Santa Rita jail is unacceptably dangerous for both staff and inmates. A chronic and severe staffing shortage is implicated in allegations of inhumane treatment of inmates struggling with mental illness, in-custody suicides and other preventable deaths.

Understaffing is hardly the only problem at the embattled Dublin jail. But it is a critical issue, brought to the forefront by Babu v. Ahern — a December 2018 civil rights class action lawsuit against the correctional facility.

Alameda County Supervisors made the right decision on June 26, voting 3-2 to authorize 450 new positions at the jail. Four expert reports stemming from the federal lawsuit recommend significant remedial changes. Chief among them is a call to staff up. At an estimated $318 million over the next three years, the expansive plan will entail 107 new hires outside the Sheriff’s direct chain of command, including 14 physicians, 50 behavioral health clinicians, and 14 mental health specialists.

As a society, we have a responsibility to ensure public servants who work at the jail and those we place in their care are not exposed to an unnecessary risk of harm. The staffing boost should result in improved mental health care delivery and screening, more programs and out-of-cell time, closer observation of inmates at risk of suicide, and closer supervision of deputies by additional sergeants and lieutenants.
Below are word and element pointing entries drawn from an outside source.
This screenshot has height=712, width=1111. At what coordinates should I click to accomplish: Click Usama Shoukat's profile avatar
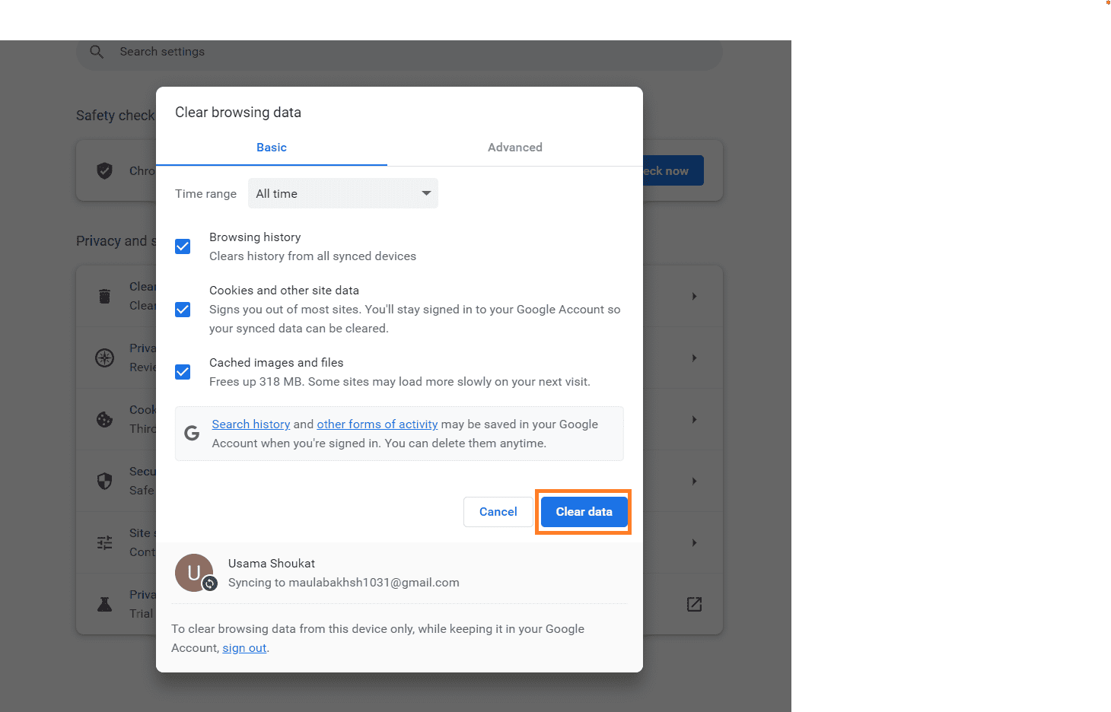click(x=195, y=573)
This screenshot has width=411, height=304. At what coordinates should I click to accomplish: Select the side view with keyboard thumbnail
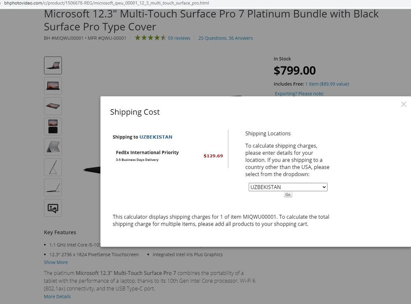(x=53, y=187)
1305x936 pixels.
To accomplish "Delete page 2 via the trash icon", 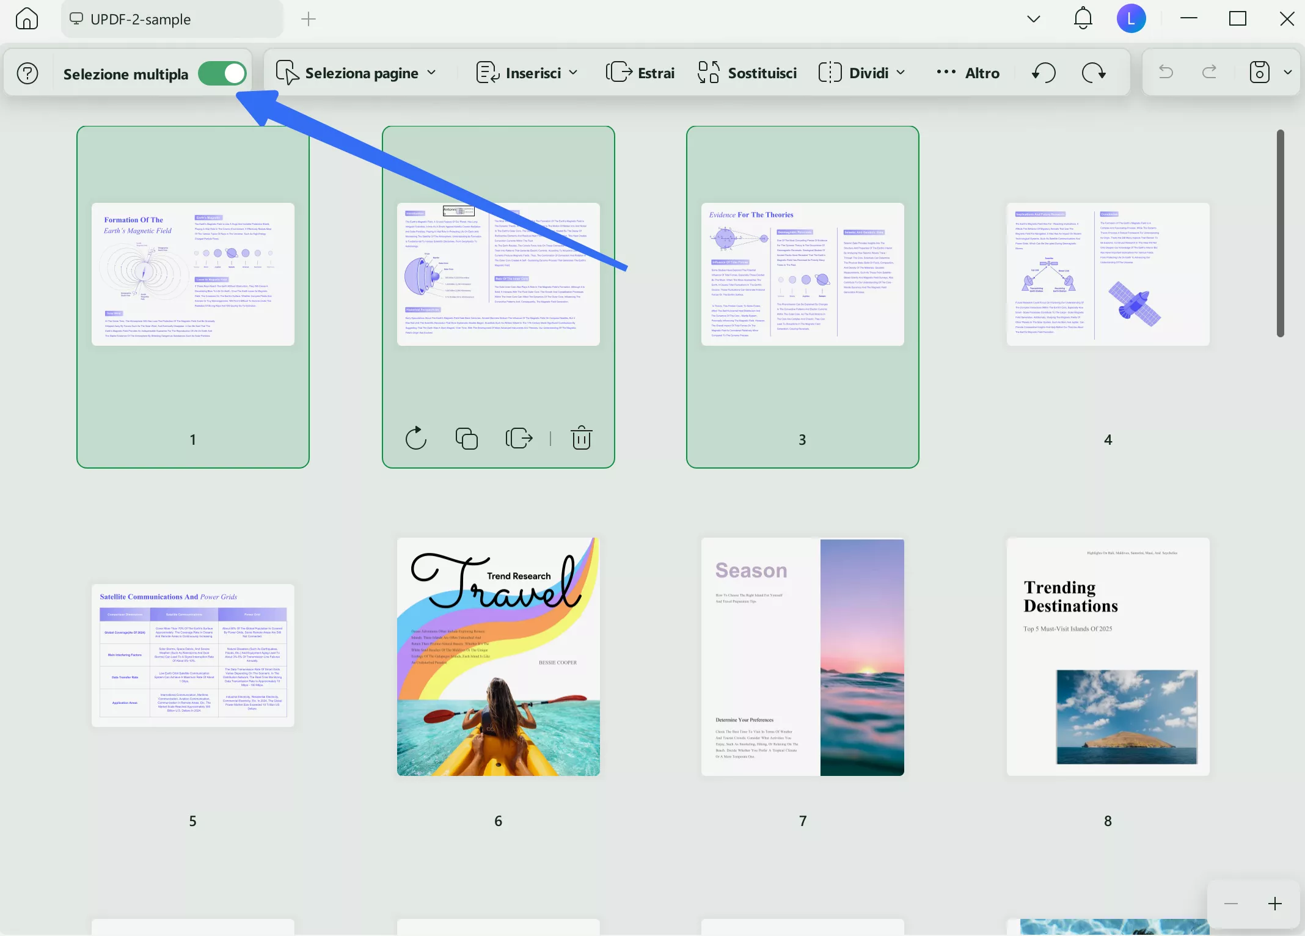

It should also put an end to mandatory overtime for jail staff, which has been the temporary solution to understaffing.

But the lack of trust in Sheriff Gregory Ahern punctuates a deeper problem. Many critics of Ahern are outraged by the hiring plan, and have renewed calls for him to be audited.

The large allocation to the Sheriff warrants our close scrutiny.

The Sheriff’s budget has ballooned over the last five years, going from around $640 million in 2015 to roughly $820 million today. In the same timeframe, Santa Rita’s inmate population has dropped from 3,300 to a pre-pandemic population of around 2,200; it continues to fluctuate, but currently sits at around 2,000.

To improve transparency and accountability of the Sheriff’s Office, the Board of Supervisors should consider establishing a Civilian Oversight Commission and include appointments based on recommendations by community groups, such as the Ella Baker Center for Human Rights, a civil rights group that has hounded Ahern for years over alleged abuses at the jails.

Alameda County’s jail system needs extensive reforms and civilian oversight. Providing adequate staffing is an encouraging first step that will make the jail a more humane and safe environment. Moving forward, the Sheriff’s Office has an opportunity to transform Santa Rita into a model for others to follow.